(PROVIDED RECORDS)

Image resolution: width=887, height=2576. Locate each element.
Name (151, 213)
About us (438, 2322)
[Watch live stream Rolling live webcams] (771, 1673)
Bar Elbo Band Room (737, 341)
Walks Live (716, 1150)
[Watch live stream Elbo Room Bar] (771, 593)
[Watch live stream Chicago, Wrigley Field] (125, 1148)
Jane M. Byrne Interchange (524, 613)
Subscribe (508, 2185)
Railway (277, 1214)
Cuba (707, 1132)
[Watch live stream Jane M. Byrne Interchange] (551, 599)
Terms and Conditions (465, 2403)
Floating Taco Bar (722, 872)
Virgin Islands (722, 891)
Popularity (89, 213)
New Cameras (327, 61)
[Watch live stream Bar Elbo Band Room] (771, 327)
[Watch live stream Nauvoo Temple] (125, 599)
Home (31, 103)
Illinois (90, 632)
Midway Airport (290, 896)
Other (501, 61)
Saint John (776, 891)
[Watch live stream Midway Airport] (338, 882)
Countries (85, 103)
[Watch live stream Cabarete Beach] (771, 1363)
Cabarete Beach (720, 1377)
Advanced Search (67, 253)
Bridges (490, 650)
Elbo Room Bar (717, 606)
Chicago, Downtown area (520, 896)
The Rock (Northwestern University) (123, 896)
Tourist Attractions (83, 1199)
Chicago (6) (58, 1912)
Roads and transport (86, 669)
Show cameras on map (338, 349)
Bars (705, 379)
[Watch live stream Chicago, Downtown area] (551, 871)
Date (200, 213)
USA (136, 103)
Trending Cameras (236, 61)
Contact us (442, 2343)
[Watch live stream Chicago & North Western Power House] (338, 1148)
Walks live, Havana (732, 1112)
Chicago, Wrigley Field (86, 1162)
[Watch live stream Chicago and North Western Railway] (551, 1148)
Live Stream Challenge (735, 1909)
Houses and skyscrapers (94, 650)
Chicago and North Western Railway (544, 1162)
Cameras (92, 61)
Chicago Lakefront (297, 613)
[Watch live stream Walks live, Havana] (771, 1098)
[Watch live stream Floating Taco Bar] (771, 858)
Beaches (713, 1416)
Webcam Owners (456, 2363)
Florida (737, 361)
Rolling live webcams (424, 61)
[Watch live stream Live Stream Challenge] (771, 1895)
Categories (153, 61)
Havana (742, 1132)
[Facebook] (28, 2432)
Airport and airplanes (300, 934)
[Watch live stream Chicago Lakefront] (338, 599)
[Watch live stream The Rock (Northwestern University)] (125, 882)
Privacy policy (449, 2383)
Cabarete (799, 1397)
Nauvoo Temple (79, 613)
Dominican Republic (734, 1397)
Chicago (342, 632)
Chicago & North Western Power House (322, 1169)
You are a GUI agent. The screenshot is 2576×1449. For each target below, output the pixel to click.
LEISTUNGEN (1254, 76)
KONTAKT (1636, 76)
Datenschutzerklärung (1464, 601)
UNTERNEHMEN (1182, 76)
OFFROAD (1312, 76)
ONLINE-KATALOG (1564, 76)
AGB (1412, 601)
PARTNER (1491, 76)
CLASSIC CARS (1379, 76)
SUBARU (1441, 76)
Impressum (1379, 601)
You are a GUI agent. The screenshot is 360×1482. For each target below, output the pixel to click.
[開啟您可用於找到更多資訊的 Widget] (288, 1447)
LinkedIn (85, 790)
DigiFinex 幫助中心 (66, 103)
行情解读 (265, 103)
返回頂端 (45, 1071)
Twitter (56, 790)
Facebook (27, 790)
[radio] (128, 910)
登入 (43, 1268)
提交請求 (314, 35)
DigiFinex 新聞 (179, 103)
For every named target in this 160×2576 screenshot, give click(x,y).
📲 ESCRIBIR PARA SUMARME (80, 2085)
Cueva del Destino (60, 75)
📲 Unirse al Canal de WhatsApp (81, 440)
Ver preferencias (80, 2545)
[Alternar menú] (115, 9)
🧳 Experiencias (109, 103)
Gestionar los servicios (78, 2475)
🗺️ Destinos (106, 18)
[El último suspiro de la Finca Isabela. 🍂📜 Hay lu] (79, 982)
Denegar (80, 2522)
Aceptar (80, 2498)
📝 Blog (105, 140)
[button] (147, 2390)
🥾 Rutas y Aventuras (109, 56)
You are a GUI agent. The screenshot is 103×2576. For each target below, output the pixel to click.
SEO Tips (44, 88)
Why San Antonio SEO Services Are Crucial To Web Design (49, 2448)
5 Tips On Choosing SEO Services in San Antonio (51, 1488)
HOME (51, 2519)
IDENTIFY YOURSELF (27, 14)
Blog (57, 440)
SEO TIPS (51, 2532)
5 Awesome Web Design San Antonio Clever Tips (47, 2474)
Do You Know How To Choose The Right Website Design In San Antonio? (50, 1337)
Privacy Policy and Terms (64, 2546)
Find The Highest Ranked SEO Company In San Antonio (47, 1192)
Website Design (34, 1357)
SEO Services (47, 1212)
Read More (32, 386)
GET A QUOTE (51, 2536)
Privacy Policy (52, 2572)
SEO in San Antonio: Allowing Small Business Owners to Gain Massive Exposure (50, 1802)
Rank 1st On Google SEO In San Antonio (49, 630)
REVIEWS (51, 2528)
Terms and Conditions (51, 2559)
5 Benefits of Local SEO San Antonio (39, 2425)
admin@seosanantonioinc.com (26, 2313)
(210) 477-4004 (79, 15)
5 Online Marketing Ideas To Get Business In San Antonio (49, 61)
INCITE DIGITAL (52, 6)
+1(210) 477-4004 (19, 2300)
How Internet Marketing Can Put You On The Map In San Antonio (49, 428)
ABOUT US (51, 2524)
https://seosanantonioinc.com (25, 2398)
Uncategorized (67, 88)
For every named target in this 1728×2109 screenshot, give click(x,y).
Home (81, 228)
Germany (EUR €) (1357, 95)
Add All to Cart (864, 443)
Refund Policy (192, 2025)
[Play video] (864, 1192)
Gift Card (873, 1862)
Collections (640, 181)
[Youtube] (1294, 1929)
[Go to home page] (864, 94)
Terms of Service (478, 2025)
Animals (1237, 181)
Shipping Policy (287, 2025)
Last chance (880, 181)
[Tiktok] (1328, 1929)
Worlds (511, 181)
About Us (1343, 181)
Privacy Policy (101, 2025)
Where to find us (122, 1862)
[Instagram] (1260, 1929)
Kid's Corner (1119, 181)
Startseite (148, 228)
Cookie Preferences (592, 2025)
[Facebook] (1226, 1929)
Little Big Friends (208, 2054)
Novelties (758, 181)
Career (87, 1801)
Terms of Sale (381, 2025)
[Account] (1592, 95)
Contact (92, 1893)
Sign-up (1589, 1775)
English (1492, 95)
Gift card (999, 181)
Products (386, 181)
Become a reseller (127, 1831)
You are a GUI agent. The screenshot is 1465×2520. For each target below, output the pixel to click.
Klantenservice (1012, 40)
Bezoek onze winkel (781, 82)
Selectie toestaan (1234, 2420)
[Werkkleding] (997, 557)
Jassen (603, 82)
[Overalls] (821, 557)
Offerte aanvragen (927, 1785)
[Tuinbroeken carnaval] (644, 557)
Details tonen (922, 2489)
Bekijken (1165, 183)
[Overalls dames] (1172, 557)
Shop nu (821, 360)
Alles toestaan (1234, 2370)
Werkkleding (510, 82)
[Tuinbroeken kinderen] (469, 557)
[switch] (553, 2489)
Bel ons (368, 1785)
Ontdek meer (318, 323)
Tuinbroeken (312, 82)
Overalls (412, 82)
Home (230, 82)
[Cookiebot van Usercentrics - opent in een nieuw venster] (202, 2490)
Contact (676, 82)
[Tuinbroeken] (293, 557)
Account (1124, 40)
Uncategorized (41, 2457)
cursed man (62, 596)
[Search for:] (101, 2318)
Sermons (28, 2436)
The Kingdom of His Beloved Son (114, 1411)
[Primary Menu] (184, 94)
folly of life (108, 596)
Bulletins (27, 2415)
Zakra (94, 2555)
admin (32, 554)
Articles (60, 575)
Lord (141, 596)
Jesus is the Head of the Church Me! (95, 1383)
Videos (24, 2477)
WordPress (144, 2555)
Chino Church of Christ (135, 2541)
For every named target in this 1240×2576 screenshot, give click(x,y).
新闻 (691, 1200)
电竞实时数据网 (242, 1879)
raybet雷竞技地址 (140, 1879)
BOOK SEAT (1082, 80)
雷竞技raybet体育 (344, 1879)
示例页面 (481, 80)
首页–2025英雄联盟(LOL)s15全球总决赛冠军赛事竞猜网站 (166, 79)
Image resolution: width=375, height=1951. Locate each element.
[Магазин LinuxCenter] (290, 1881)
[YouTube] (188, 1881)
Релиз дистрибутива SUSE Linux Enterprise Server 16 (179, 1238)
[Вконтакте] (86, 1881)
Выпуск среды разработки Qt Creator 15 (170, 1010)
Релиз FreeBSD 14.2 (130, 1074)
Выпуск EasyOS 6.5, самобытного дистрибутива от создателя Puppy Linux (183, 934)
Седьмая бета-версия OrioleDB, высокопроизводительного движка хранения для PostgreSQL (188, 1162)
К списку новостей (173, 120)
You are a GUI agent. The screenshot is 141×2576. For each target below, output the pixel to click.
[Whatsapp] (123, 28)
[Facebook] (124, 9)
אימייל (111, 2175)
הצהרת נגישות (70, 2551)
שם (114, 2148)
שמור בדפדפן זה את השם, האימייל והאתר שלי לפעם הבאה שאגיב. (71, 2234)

(End PROVIDED RECORDS)

ACTION ITEM:
Here the job is to output the lines from the start of the material through the line with "[Watch live stream Nauvoo Temple] (125, 599)", inclusive, exactly and with nothing else.

REPLY TO THE TASK:
Image resolution: width=887, height=2576. Locate each element.
Name (151, 213)
About us (438, 2322)
[Watch live stream Rolling live webcams] (771, 1673)
Bar Elbo Band Room (737, 341)
Walks Live (716, 1150)
[Watch live stream Elbo Room Bar] (771, 593)
[Watch live stream Chicago, Wrigley Field] (125, 1148)
Jane M. Byrne Interchange (524, 613)
Subscribe (508, 2185)
Railway (277, 1214)
Cuba (707, 1132)
[Watch live stream Jane M. Byrne Interchange] (551, 599)
Terms and Conditions (465, 2403)
Floating Taco Bar (722, 872)
Virgin Islands (722, 891)
Popularity (89, 213)
New Cameras (327, 61)
[Watch live stream Bar Elbo Band Room] (771, 327)
[Watch live stream Nauvoo Temple] (125, 599)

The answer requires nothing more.